Plusieurs autres rassemblements ont eu lieu en France mardi, dans le calme, comme à Bayonne, Montpellier ou encore Montreuil (Seine-Saint-Denis).

Mardi soir, sur Public Sénat, M. Cazeneuve a cependant déclaré à propos de la mort de Rémi Fraisse: "Non, il ne s'agit pas d'une bavure", "on ne peut pas présenter les choses ainsi". Puis, en qualifiant le jeune manifestant de "pacifique", il a dit: "C'est un échec de la société car il y a trop de violence".

Le Défenseur des droits Jacques Toubon a annoncé de son côté avoir décidé de se saisir d'office "de la mort de ce jeune homme", en tant qu'autorité indépendante.

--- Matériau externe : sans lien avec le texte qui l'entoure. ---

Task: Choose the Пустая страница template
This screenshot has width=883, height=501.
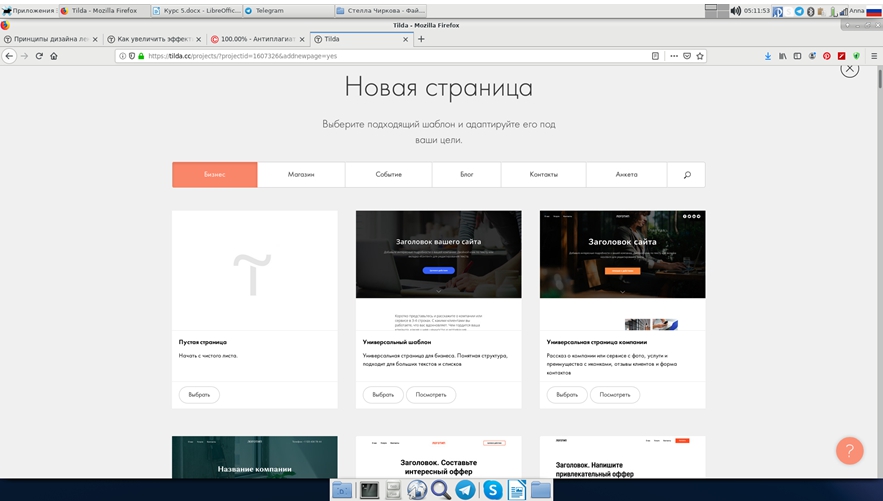Action: [199, 395]
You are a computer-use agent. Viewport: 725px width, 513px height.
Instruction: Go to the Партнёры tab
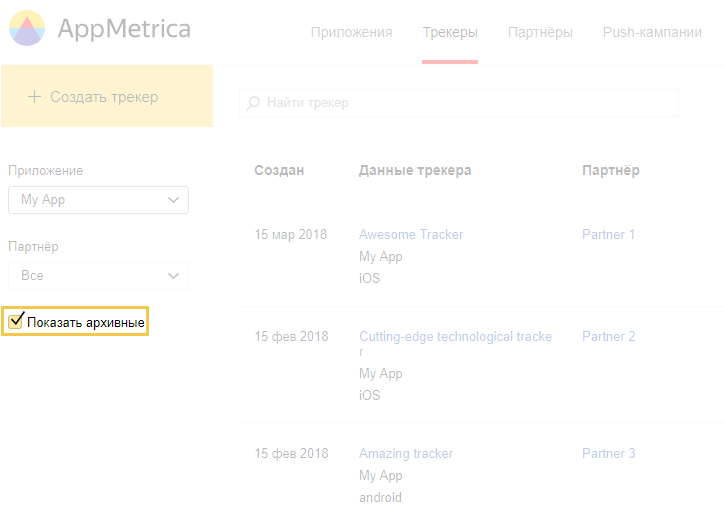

Le procureur d'Albi a par ailleurs annoncé qu'il se dessaisissait du dossier au profit du parquet de Toulouse, car il est du ressort du pôle criminel de Toulouse d'instruire des faits commis par des militaires de la gendarmerie dans le Tarn.

Dans sa première réaction depuis la mort du jeune homme, le président François Hollande a promis mardi "toute la vérité, sur ce qui s'est passé". Prônant "l'apaisement", il a appelé à "une responsabilité que chacun doit avoir, dans son expression" face au décès, une allusion à la charge sonnée par les écologistes.

La députée écologiste Cécile Duflot avait qualifié la mort du manifestant de "tache indélébile sur l'action du gouvernement".

Et le Parti de gauche (PG) de Jean-Luc Mélenchon a réclamé mardi soir la démission du ministre de l'Intérieur, en contestant "la répression depuis plusieurs semaines pour faire passer coûte que coûte un projet absurde, inutile et coûteux".

Le conseil général du Tarn est maître d'ouvrage de cette retenue d'eau. Son président, le socialiste Thierry Carcenac, doit s'exprimer vendredi devant l'assemblée départementale.

"Il va demander à ses collègues du conseil général de suspendre sine die" les travaux, "pour rediscuter avec l'ensemble des parties prenantes au dossier", a assuré mardi soir le sénateur écologiste Jean-Vincent Placé.